2014 FEB 28 16:16:31 pm by 西 牟呂雄

雪に埋もれた庭

観測史上最大の積雪を記録した山梨県に、我が山荘・喜寿庵はある。道路・鉄道が3日くらい全て不通・閉鎖になり、何箇所も陸の孤島になるくらいだから心配になって恐る恐る行ってみた。いや、凄いの何の。ライフラインを確保するために、重機が道路の雪を脇に寄せるので、道の両側が壁のようになってしまっていた。それを崩しても入り口から玄関まで、まるでラッセルするように少しずつ雪を掻き分けなければ行けない。まるでスキー場のたたずまいに仰天した。街の中はあちこちにピラミッドのような雪の山が築かれ、物流はまったく滞り、シーンとしていた。しかも進退窮まった車が何台も乗り捨てられていて、それを掘り出しに来た人が汗だくになっていた。喜寿庵の前庭には十本くらいの竹が植わっていて筍を毎年掘ったりしているが、重みに耐えかねて地面までしなり下がっていた。こういうのを恐ろしい光景と言うのだろうか。

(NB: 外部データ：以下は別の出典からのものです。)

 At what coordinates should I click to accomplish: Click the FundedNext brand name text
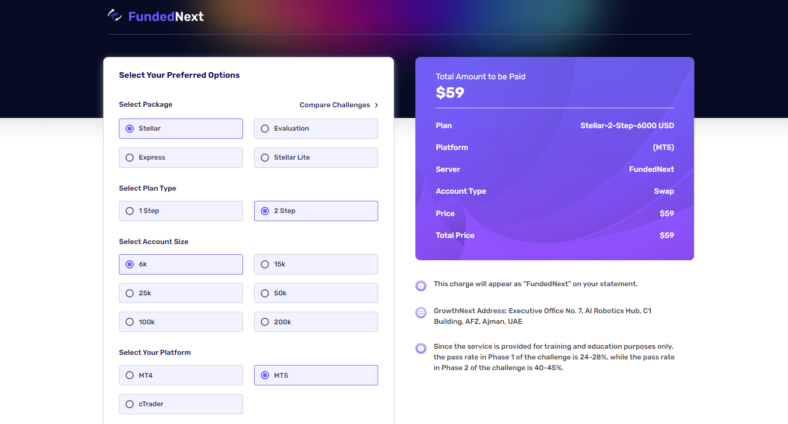[166, 17]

そして芝生を這わせている庭がすっかり埋もれているのが写真だ。これで1m以上積もってしまい、こんもり盛り上がっているところが庭石なのだがとてもそこまで行けなかった。この写真は風情があるように見えないことも無いが、表面がガリガリに凍っていて、そうっと乗ると少し歩けた。ところがその庭石の側までいったところで突如足がめり込み、大げさでなく腰まで嵌って倒れてしまった。人が見ていたならば、オッサンが埋まってのた打ち回っているように見えたことだろう。例年この時期は芝焼きをするのだが、いったいどうなることやら。写真手前のゴツゴツした枯れ木にみえるのは楓で,普段から赤い葉をつける。それが紅葉の時になると、鮮やかな朱色となる。昔から一族で愛でてきたが、一部の枝が折れてしまったようだ。僕は色弱だから、ほかの人にはさぞ強烈な色なんだろう。枝が折れたことで景色が少し変わるはずだが、惜しいといえば惜しいが、またその景観を伝えていくことに違いない。あるがまま、『和の心』とはこういうことか。

この写真の右奥は桂川渓谷に面した崖になっていて、それこそそのうち雪崩でも起きることになるのではないか、下には何もないが・・。川瀬の音は相変わらずザワザワしていた。遠景に山が重なっていて、ちょうどその窪んだところに冬至の日の太陽が落ちる。この時期はすでにもう少し北側に夕日が沈むことになる。奥の林の先には小さい畑があって、昔は人を頼んでとうもろこしや茄子・きゅうりを作っていたが、今は年老いたオヤジが、手がかからないジャガイモなんかを植えてる。しかしとうてい辿り着けないので、様子がわからない。毎年毎年庭に落ちる枯葉をセッセと入れているのだが、あれは雪の下でちゃんと土になっているのだろうか。

街には江戸時代に生活用水をはりめぐらした水路があるが、静けさを破る『防災放送』によると、『家中川(水路のこと、御家中を流れていた)に雪を捨てないでください。溢れてしまいます。』だそうだ。いかに想定を超えていたか。メンバーになっているゴルフ場も当面クローズで大損害を被っているし農業の被害も甚大。しかし、120年に一度の大雪なぞ、地震の被災地からみれば何程のこともない。門前の雪のピラミッドを崩しながら、積んで崩して積んで崩して、と呪文のように唱えた。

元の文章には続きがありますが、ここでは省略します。